Inhaltsstoffe, ihre Wirkung und Geschmack

Was steckt eigentlich im Kaffee, was macht seinen Geschmack und die Wirkung aus? Kaffeebohnen bestehen zu einem guten Drittel aus Kohlenhydraten. Das sind überwiegend komplexe Stoffe und nur wenige einfache Zucker. Beim Rösten verändern sich die Kohlenhydrate und tragen zum Röstaroma bei. Auch die Eiweiße, die gut 10 % ausmachen, sind an dieser Röstreaktion beteiligt. Schon die Kaffeebohne enthält wenig Fett (gut 10 %), und im Kaffee selbst ist fast kein Fett mehr.

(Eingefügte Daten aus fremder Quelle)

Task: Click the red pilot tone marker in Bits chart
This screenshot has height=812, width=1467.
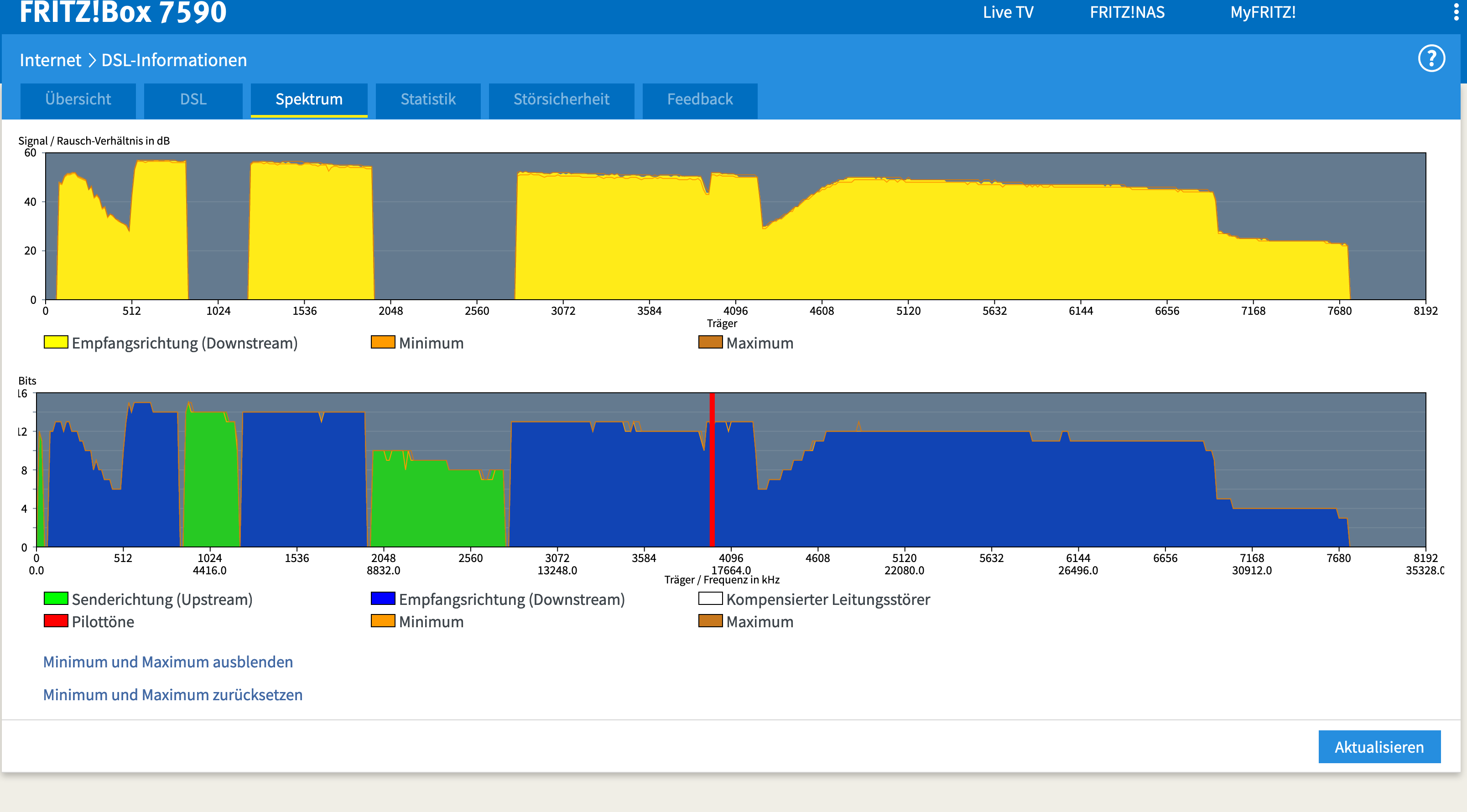Action: click(x=712, y=470)
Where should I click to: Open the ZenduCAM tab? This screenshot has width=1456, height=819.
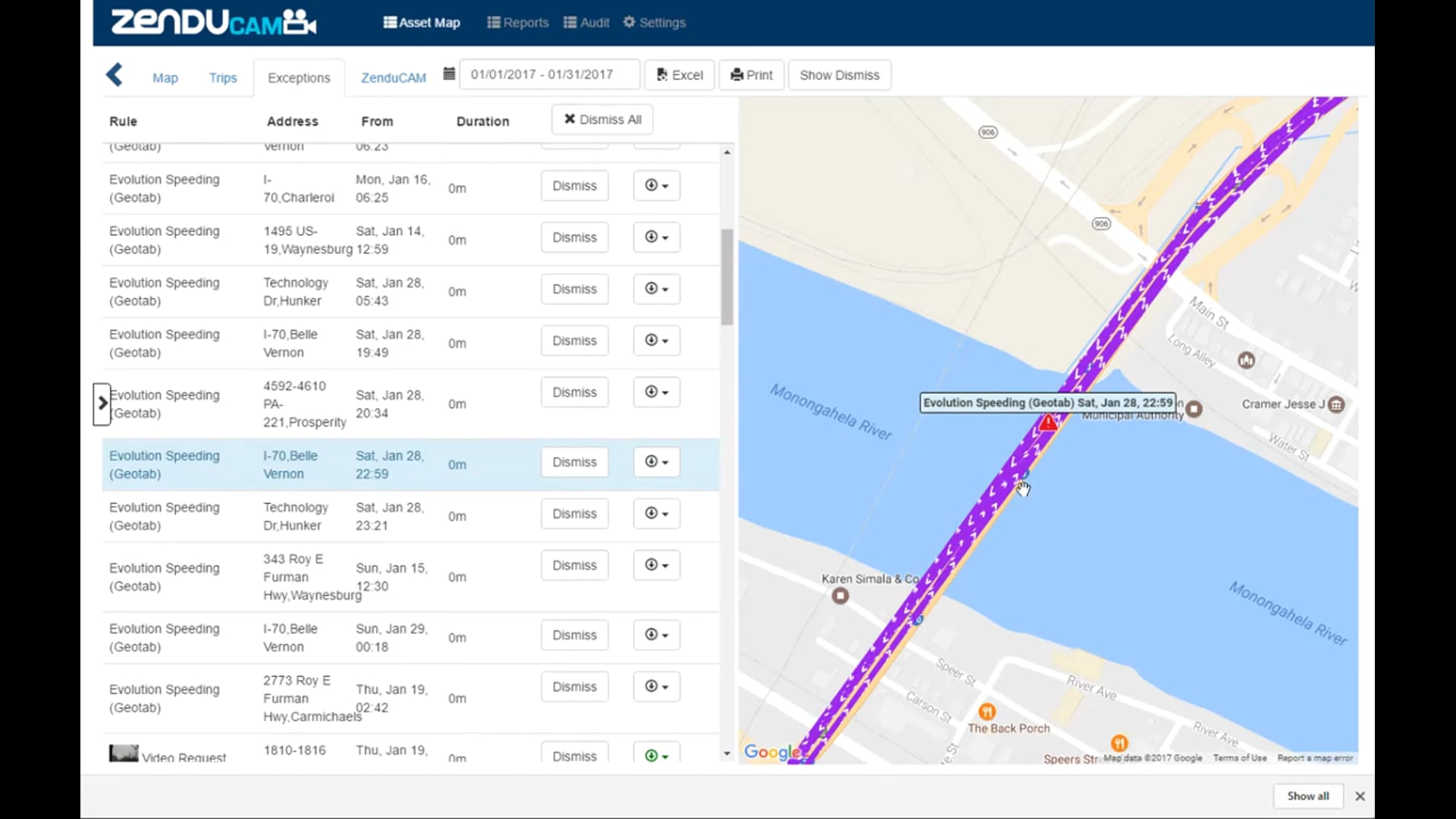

Zwar enthält Kaffee auch geringe Mengen an Mineralstoffen, die sind jedoch kaum der Rede wert. Das Wichtigste für Geschmack und Wirkung sind die Säuren und natürliche Aromen sowie das Koffein. Rohkaffee enthält 5 % Säuren, die allerdings beim Röstprozess teilweise verloren gehen. Dafür bilden sich beim Rösten zahlreiche natürliche Aromastoffe. Über 800 Stoffe machen das Aroma des Kaffees aus und sie sind längst noch nicht alle entschlüsselt.

Koffein bringt den Körper auf Touren

Zu den begehrtesten Stoffen im Kaffee zählt wohl das Koffein, ein Pflanzenstoff aus der Gruppe der „Alkaloide“. Es kommt in ähnlicher Form auch in Tee, Kakao und Kolanüssen vor. Koffein trägt zum bitteren Geschmack des Kaffees bei und macht vor allem munter. Denn Koffein blockiert den Botenstoff Adenosin, der dem Körper Müdigkeit signalisiert. So erhöht es die Aufmerksamkeit und Leistungsfähigkeit. Zugleich regt Koffein den Stoffwechsel an, erhöht den Blutdruck und steigert die Herzfrequenz. Es fördert die Produktion von Magensäure und wirkt harntreibend.

Am stärksten wirkt das Koffein in den ersten zwei Stunden. Wie schnell es abgebaut wird, ist individuell unterschiedlich. Säuglinge und Kleinkinder, aber auch Schwangere und ältere Menschen bauen Koffein langsamer ab. Bei Rauchern hält die Wirkung dagegen nur halb so lange an. Häufiger Kaffeekonsum führt zu einem Gewöhnungseffekt. Wie viel Koffein ein Kaffee enthält, hängt unter anderem von der Kaffeesorte, der Brühmethode und der Brühdauer ab.

Koffeingehalt bei verschiedenen Zubereitungsmethoden:

Zubereitungsmethode Kaffeemenge in ml Koffeingehalt in mg (Mittelwert)
Filterkaffee, Kaffeemaschine 150 115
Filterkaffee, handaufgebrüht 150 80
Löslicher Kaffee 150 65
Entkoffeinierter Kaffee 150 3
Espresso 50 55

Quelle: Deutscher Kaffeeverband e.V.

Kaffee ist wegen seiner anregenden Wirkung sehr beliebt. Dennoch zählt Kaffee zu den Genussmitteln und eignet sich nicht als Durstlöscher. Empfohlen wird ein moderater Kaffeekonsum von maximal 4 Tassen mit ca. 350 mg Koffein am Tag.

Ist Kaffee ein Flüssigkeitsräuber?

Kaffee wirkt harntreibend. Deshalb wurde er lange Zeit als Flüssigkeitsräuber bezeichnet. Die Wirkung ist jedoch nur vorübergehend. Zudem passt sich der Körper bei regelmäßigem Kaffeekonsum an, sodass es zu keiner erhöhten Wasser- und Mineralstoffausscheidung kommt. Laut Deutscher Gesellschaft für Ernährung (DGE) ist es nicht unbedingt notwendig, zum Kaffee ein Glas Wasser zu trinken – schaden würde es allerdings auch nicht.

Latte macchiato mit weißer Schokolade

Zutaten für 1 Person:

  • 1 Espresso
  • 2 Stück weiße Schokolade
  • 250 ml Milch

Zubereitung:

150 ml Milch erwärmen, in ein hohes Glas füllen und die weiße Schokolade darin auflösen. Einen Espresso zubereiten, über einen Löffel in die Milch fließen lassen. Mit der restlichen Milch Milchschaum zubereiten und auf das Getränk geben. Mit etwas Kakaopulver bestäubt servieren.